PROBLEM DETAILS - Reproduction without pictures: print every entry precisely as written.

AVAILABLE RECORDS -
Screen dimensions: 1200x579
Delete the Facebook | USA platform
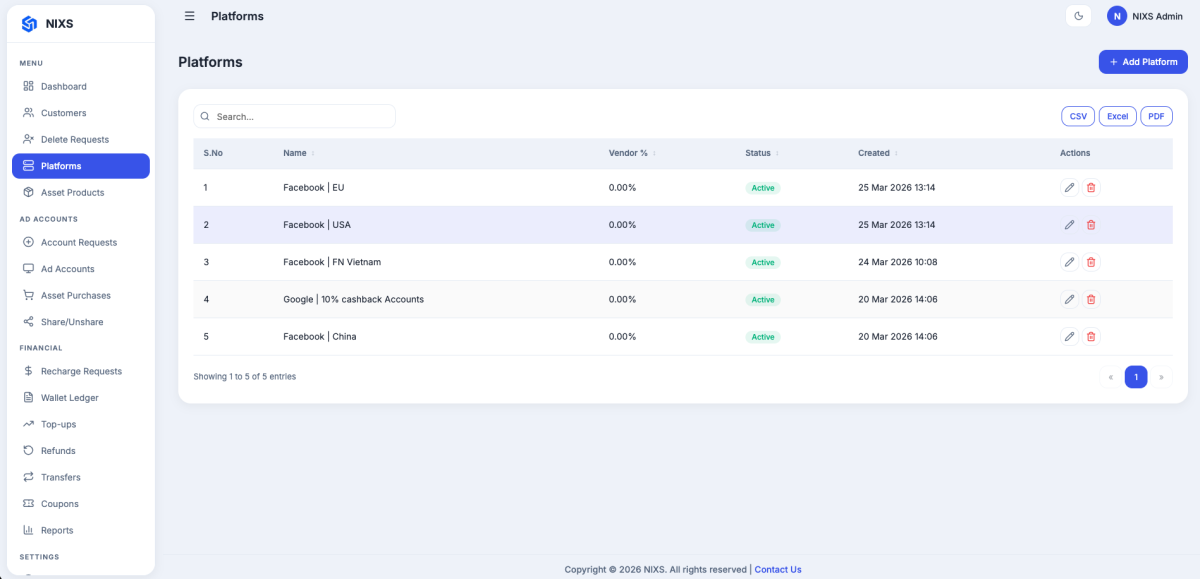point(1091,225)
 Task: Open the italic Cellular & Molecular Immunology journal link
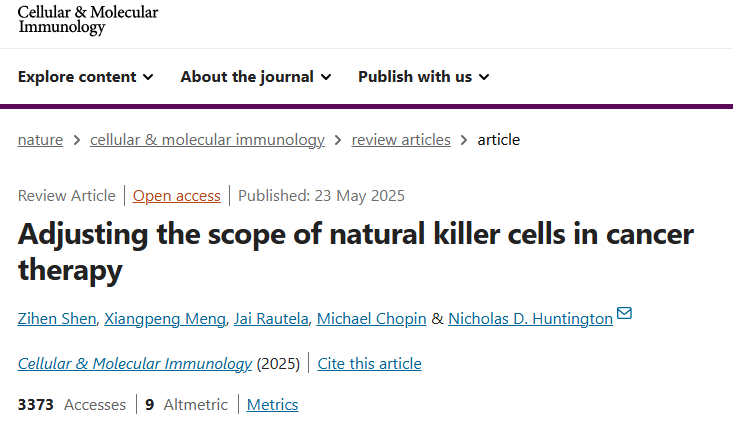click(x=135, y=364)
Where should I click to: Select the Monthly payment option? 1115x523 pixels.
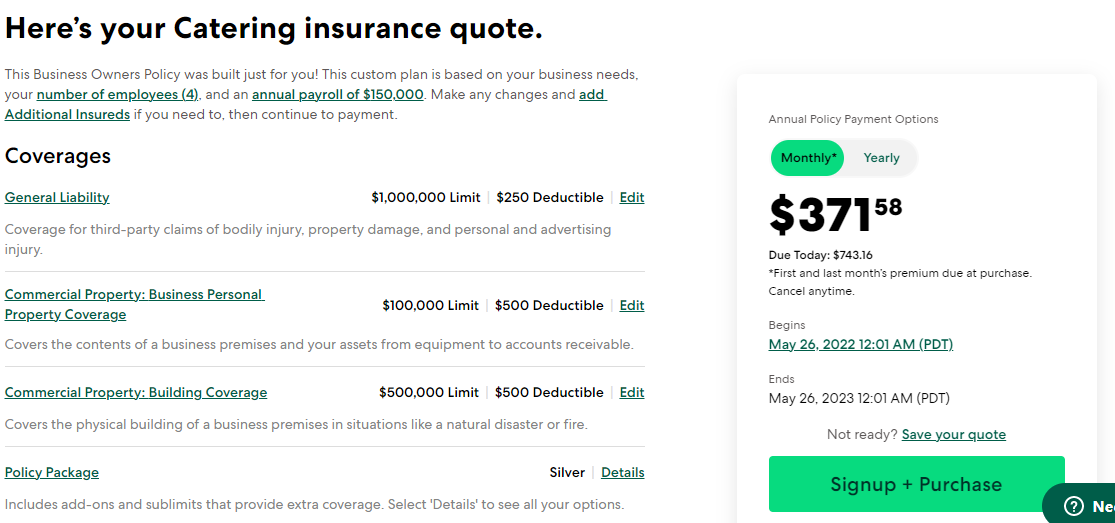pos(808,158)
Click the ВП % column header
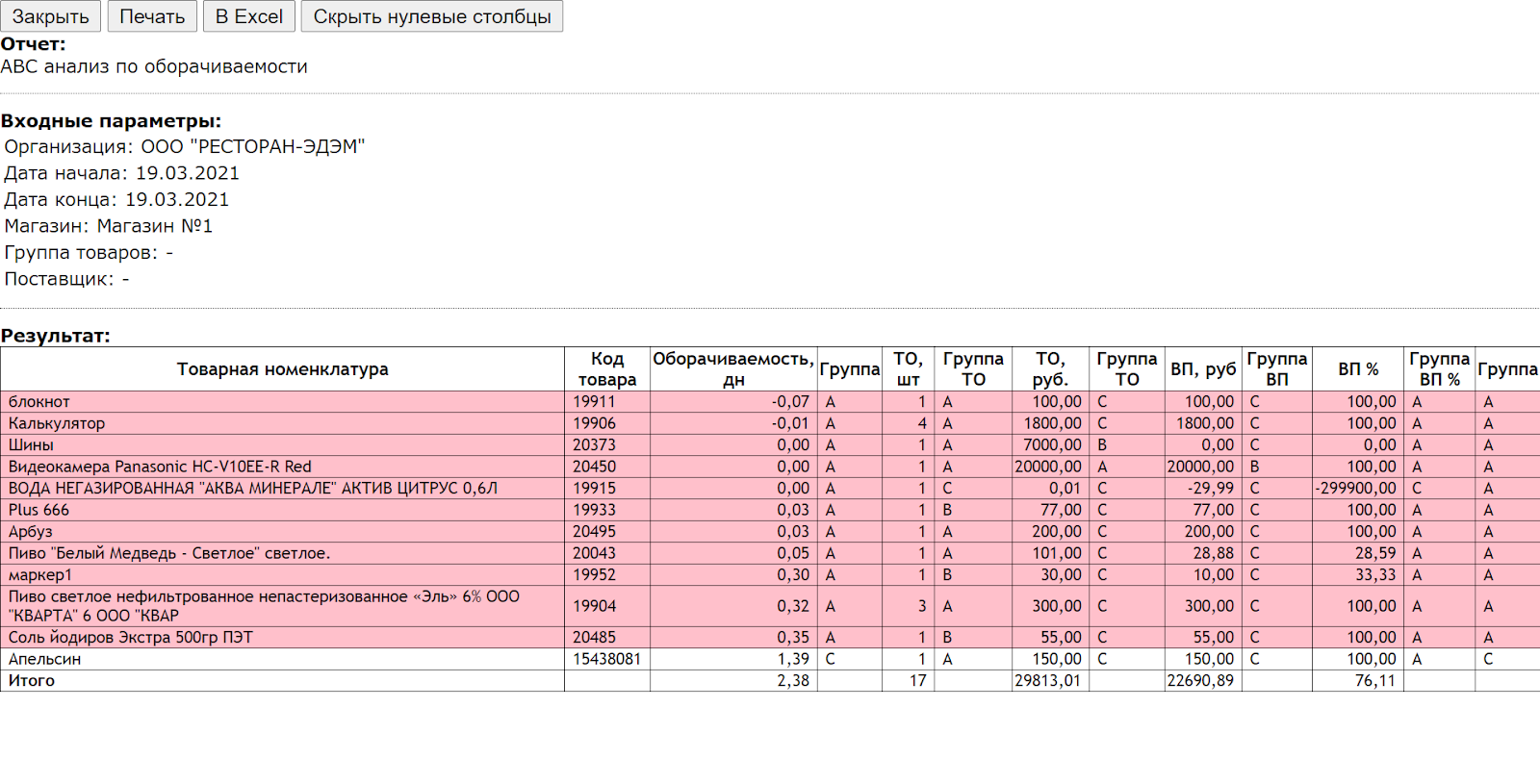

ANSWER TO THIS TASK -
Screen dimensions: 1200x579
Delete the Facebook | USA platform
point(1091,225)
 Task: Open the italic Cellular & Molecular Immunology journal link
click(x=135, y=364)
Where should I click to: Select the Monthly payment option? 1115x523 pixels.
pos(808,158)
Click the ВП % column header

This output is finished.